The reason RNA is so provocative, is the potential to use RNA to extract the total antigen content of a tumor cell. This is a metastatic colon cancer in which we used a mechanical microdissection to isolate the tumor cells.
[ Slide 11 ] Target: Autologous Tumor Cells
We actually can take the RNA from that one pathology slide and we can load them onto dendritic cells and stimulate T Cell response very similar to the CEA response that you'd seen earlier. In this case if we stimulate with CEA specific dendritic cells, we get recognition and killing of a small fraction of the patient's own autologous tumor cells. If we take dendritic cells loaded with the tumor RNA from that patient's own tumor, we can generate a very potent and conceivably multi-antigenic immune response. By cold target competition we can show that many of the antigens present here turn out to be not CEA.
[ Slide 12 ] Correlation of Immune Response and Clinical Response
We're on the verge now of beginning to thoughtfully explore the potential use of vaccine strategies in cancer. The potential use of any single antigen like HER2/Neu, CEA, p53 and so forth is very exciting, but now we have strategies that we think can conceivably be utilized in clinical trials. The big problem in my opinion is the fact that we are currently at a stage where we are implementing some type of immunotherapeutic strategy in patients with cancer and we achieve, at this point, detectable responses. The problem is "What is the real role and magnitude of this detectable immune response?" To achieve clinically effective immune responses, do we need to go to a superthreshold level, do we need to achieve a sustained level rather than having a high level that really is abrogated by the other normal mechanisms of the body?
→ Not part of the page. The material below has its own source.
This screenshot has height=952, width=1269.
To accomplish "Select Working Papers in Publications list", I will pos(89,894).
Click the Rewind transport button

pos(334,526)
The major focus of the laboratory right now is in creating real data that describes these events in cancer patients rather than this cartoon which is what we hypothesize may be happening.
[ Slide 13 ] Therapeutic Tumor Specific T Cell Responses
Finally, I think this is really an exciting time for Surgical Oncology as we have the potential to methodically explore the activities of induction of anti-tumor immunity and then correlate those with real clinical events. None of the animal models that I've seen from any vaccine studies ever demonstrated large tumors which shrunk to nothing. So the classical cytoreductive development strategies in Oncology, take a gigantic tumor and shrink it to nothing, are not likely to occur if we can't get them to work in mice. I think a strategy is to use our cancer patients is to clinically debulk them to undetectable clinical tumor and we know that there's predictable and oftentimes rapid relapses. The potential for large amounts of activity is to begin to develop the correlation between tumor burden and induction of anti-tumor immunity. We can extend these types of strategies to include not only antitumor immunity but also small molecules or molecular targeted anticancer therapies.
I do want to acknowledge my many collaborators, my laboratory group, Eli Gilboa's laboratory and the other investigators that help us to develop our vaccines and our ability to analyze them. Thanks very much.